**What you will do**
Please condense the paragraph in the text on irony that begins "In contrast to foreign typology of irony" into a short bulleted list that keeps its main facts.

**Text to read**
[BEGIN]

It is worth noting that, while being a global trend, irony is most commonly applied in the English language literature as a part of its writing tradition. British and American writers have been cultivating an ability for self-criticism and an ironical view on the world around them [3, 7, 8].
Although most of the works dealing with the studies of irony are devoted to fiction pieces analysis, an essay as a literary genre does not seem to be entirely different in its expressiveness, figurativeness, as well as in its subjective and evaluative modality realized by means of irony. The essays by Robert James Waller (1939-2017) can make a perfect example of producing ironical senses in non-fiction pieces [9].
Thus the purpose of the study is to analyze the ways by which the ironical senses of R. J. Waller's essay “Excavating Rachel's room” can be contextually decoded and to investigate to what extent background knowledge, being their significant and meaningful constituent, can be essential and decisive for understanding the author's visions and intentions by the readers, non-native readers in particular.
The object of the study is the essay “Excavating Rachel's room” by R. J. Waller.
The subject of the study is a set of tools employed by R. J. Waller to construct ironical senses as well as the amount and the role of background knowledge which a non-native reader may additionally and specifically need for context decoding.
As for methods applied in the study, they integrate discourse analysis, context analysis, presupposition method, semantic and stylistic analysis, component analysis, and interpretation dictionary data.
In contrast to foreign typology of irony with its three options (verbal, situational, and dramatic types), most of domestic scholars follow the traditions and classification outlined by S. I. Pokhodnya in her profound and programming work on irony. Thus, they unify classification of irony by reducing it to two basic types, namely, situational, with its two subtypes referred to micro- and macro-contexts, and associative irony coming along with mega-contexts. These two types of irony require different conditions as well as means of their actualization. Situational irony is known to be commonly found in speech acts, it brings lexically and emotionally colored details. This type of irony is always obvious and realized in a linear context, typically within a sentence or a paragraph. Associative irony, in its turn, being a multifocal and multifunctional type of irony, is noted for its most complicated structure and hierarchy. This type of irony is commonly analyzed within entire stories [3, 7, 8].
In this study, we consider the type of an essay which has become a part of the literary canon of modern American non-fiction literature, namely a magazine and newspaper essay. It is a short literary composition on a particular theme or subject, usually in prose and generally analytic, speculative, or interpretative. In the USA, this sort of essays has turned into a kind of literary media, for they are typically produced by best known social media icons called publicists or polemicists [10]. Their writings reveal their personal self-esteem and influence American society in a challenging and thought-provoking way. As practice of modern mass media shows, irony has become one of the most distinctive features of this kind of communication. Modern publicists purposely and intentionally convey ironical senses, mostly at mega-contest level, in order to supplement and emphasize their messages.

[END]

**Raw data**
[BEGIN]

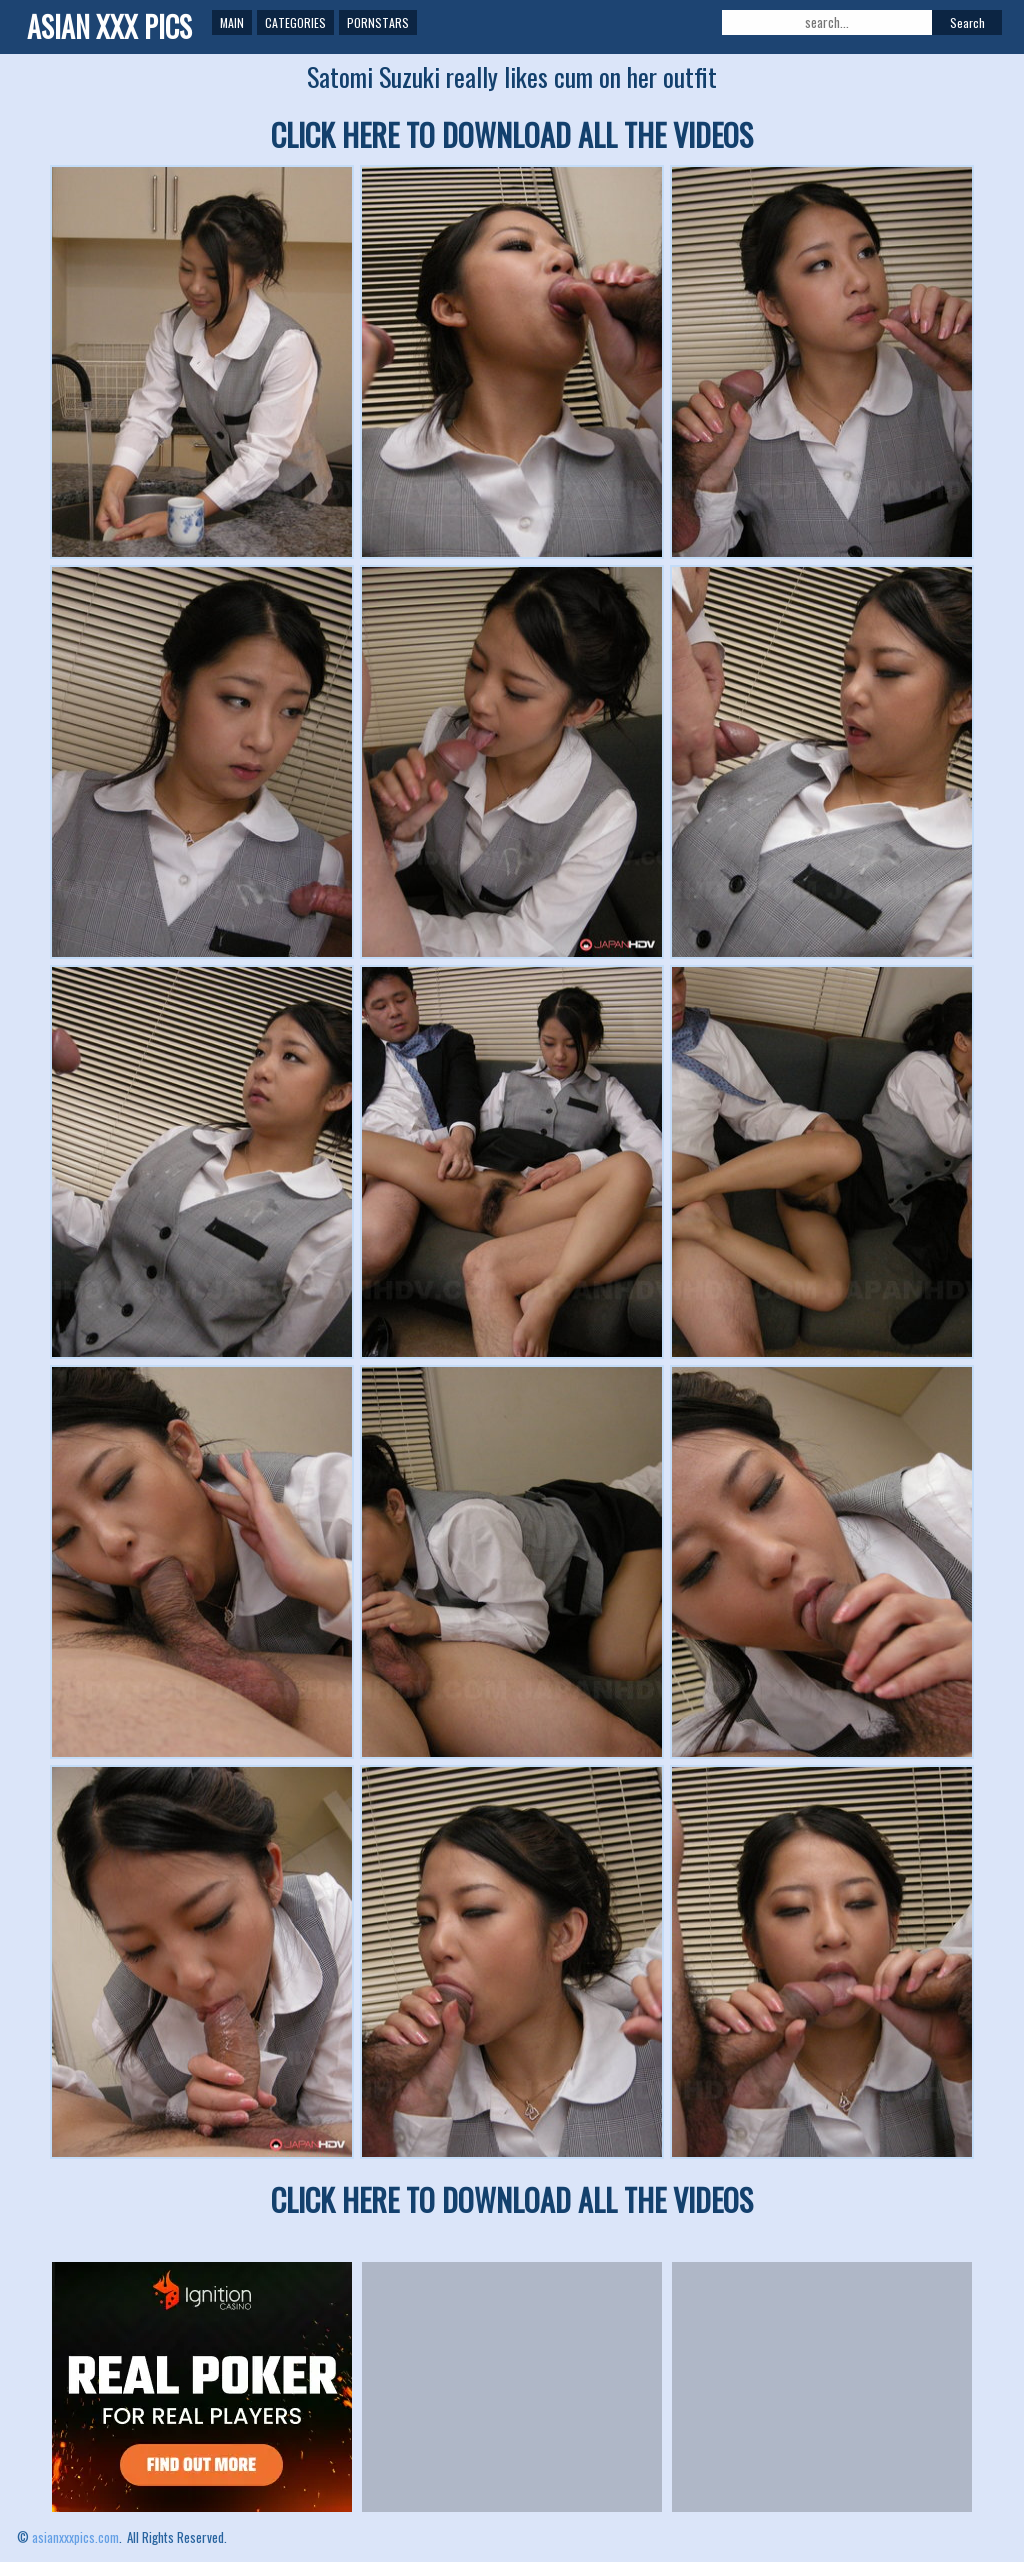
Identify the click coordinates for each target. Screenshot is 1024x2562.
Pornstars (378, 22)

[END]
[BEGIN]

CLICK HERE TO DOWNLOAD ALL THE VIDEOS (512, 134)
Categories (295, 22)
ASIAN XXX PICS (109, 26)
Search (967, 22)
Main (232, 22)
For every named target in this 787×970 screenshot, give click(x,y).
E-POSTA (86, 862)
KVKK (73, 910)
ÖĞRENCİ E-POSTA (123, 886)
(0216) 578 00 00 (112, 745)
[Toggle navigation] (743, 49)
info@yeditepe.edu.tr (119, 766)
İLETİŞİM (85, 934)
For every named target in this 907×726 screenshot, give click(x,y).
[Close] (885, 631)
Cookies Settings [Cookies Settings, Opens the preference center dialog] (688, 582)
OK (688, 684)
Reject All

[END]
[BEGIN]

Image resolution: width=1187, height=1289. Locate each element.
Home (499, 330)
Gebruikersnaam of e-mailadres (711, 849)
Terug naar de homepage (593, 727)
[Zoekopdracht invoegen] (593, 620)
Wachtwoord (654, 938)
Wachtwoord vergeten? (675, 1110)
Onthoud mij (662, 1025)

[END]

**In response**
- Foreign typology of irony has three types: verbal, situational, and dramatic.
- Most domestic scholars follow the classification of S. I. Pokhodnya and reduce irony to two basic types.
- Situational irony has two subtypes, tied to micro- and macro-contexts. Associative irony comes with mega-contexts.
- The two types need different conditions and means of actualization.
- Situational irony is common in speech acts and brings lexically and emotionally colored details. It is always obvious and works in a linear context, usually within a sentence or a paragraph.
- Associative irony is multifocal and multifunctional, with the most complicated structure and hierarchy. It is usually analyzed within entire stories.